In this paper, we used the anatomical and geometrical subdivision of the corpus callosum proposed by Witelson (1989). We are aware that more refined parcellation subdivisions have been proposed, such as those by Hofer and Frahm (2006) and Caminiti et al. (2013), to study the precise topography of callosal projections. However, the choice of the Witelson subdivision was driven by the need to (i) compare our results with those obtained in the reference work by Aboitiz et al. (1992), (ii) define a reproducible geometrical constraint for the 92 regions of interest used to quantify myelin density across the whole corpus callosum, (iii) to provide comparable anatomical information with previous studies (Aboitiz et al. 1992; Zaidel and Iacoboni 2003; Catani and Thiebaut de Schotten 2012).

Finally, the handling and processing of post-mortem brains involved many steps that could potentially introduce biases. We cannot exclude that some of the inter-individual variabilities might be related to differences in slice location or inhomogeneity along the slice due to cutting artefacts or vascularization. However, these are unlikely to impact our findings as the same pattern of myelin density was preserved and commonly present in all the consecutive stained callosal slices, beyond inter-individual differences and across different laboratories (Supplementary Figs. 1–3).

Although the paper focuses on ‘putting to the test’ the T1w/T2w method as a myelin mapping tool, it is worth stating that all the imaging methods have strengths and weaknesses. For example, T1w/T2w maps’ strengths include ease of acquisition on 3 T scanners, high spatial resolution, high contrast-to-noise ratio (CNR), short acquisition times (Glasser and Van Essen 2011). Furthermore, T1w/T2w images are useful for other kinds of processing, including subcortical and cortical segmentation or surface generation (Glasser et al. 2014). At the same time, these are not quantitative, and there may be a second order anti-correlation with other white matter measures related to the predominant axonal diameter in the white matter.

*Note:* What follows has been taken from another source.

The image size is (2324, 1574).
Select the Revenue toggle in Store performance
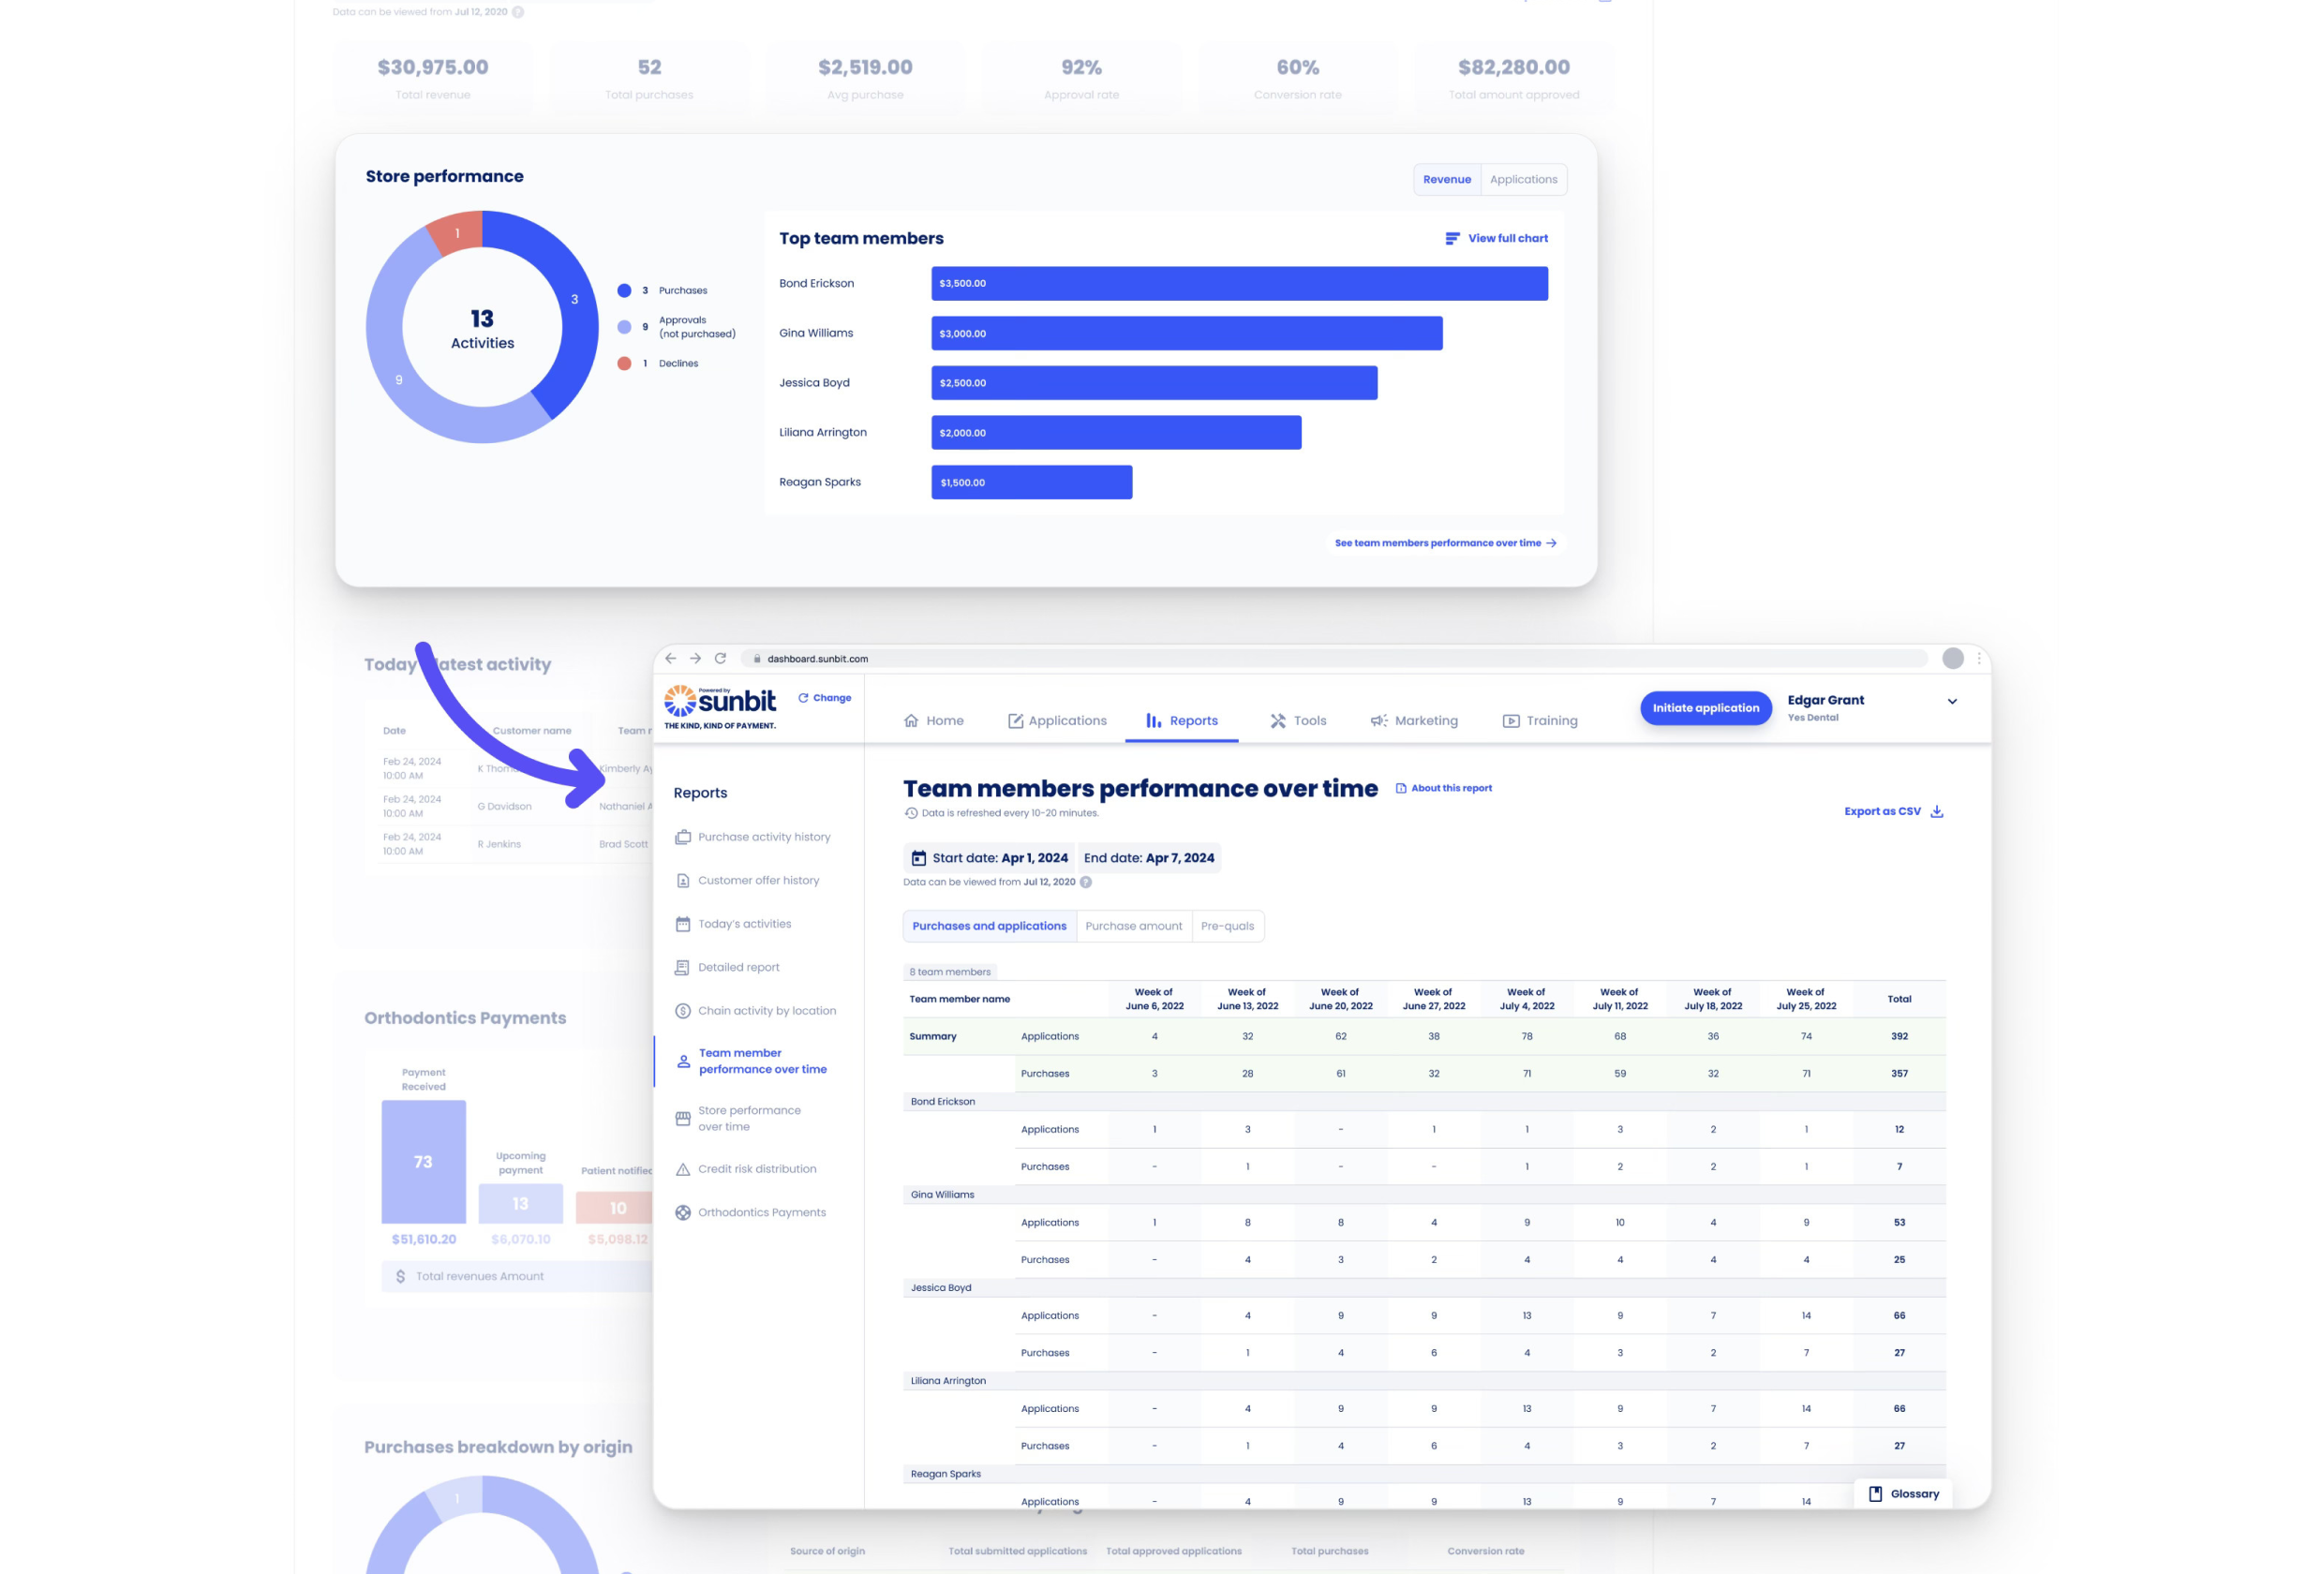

Moreover, these are typically harder to acquire at the same acquisition resolution, field strength, acquisition time, and CNR as T1w/T2w. MWF images are closer to the histological profile, as shown here. Yet the publicly available datasets seem to have a very low spatial resolution, which, in turn, might lead to significant partial voluming and rather long acquisition time. MWF maps correlate well with histology. However, considering the non-myelinated structures displaying high MWF values, it is plausible that these are not entirely specific for myelin either. The quest for the most suitable MRI measure for quantifying myelin is still open (Mancini et al. 2020), and future studies can potentially extend this finding by using also MT-based methods (Hagiwara et al. 2018; Henkelman et al. 2001). On a more general note, methodological and performance variability, inconsistent reporting, publication bias and limited validation data available are reportedly some of the factors limiting the comparison between MRI-based myelin markers (Lazari and Lipp 2021; van der Weijden et al. 2021).

Conclusions

Developing a reliable in vivo method for myelin mapping is crucial to understanding myelination in healthy and pathological conditions. This paper represents a preliminary attempt to clarify the biological underpinnings of the T1w/T2w signal. The results highlight important limitations in interpreting T1w/T2w as a valid myelin contrast in white matter. The discrepancy between T1w/T2w MRI maps, QSM, MWF and histological myelin maps suggests caution in using T1w/T2w as a white matter mapping method. Future studies are needed to clarify the exact biological meaning and the origin of the T1w/T2w signal in the white matter.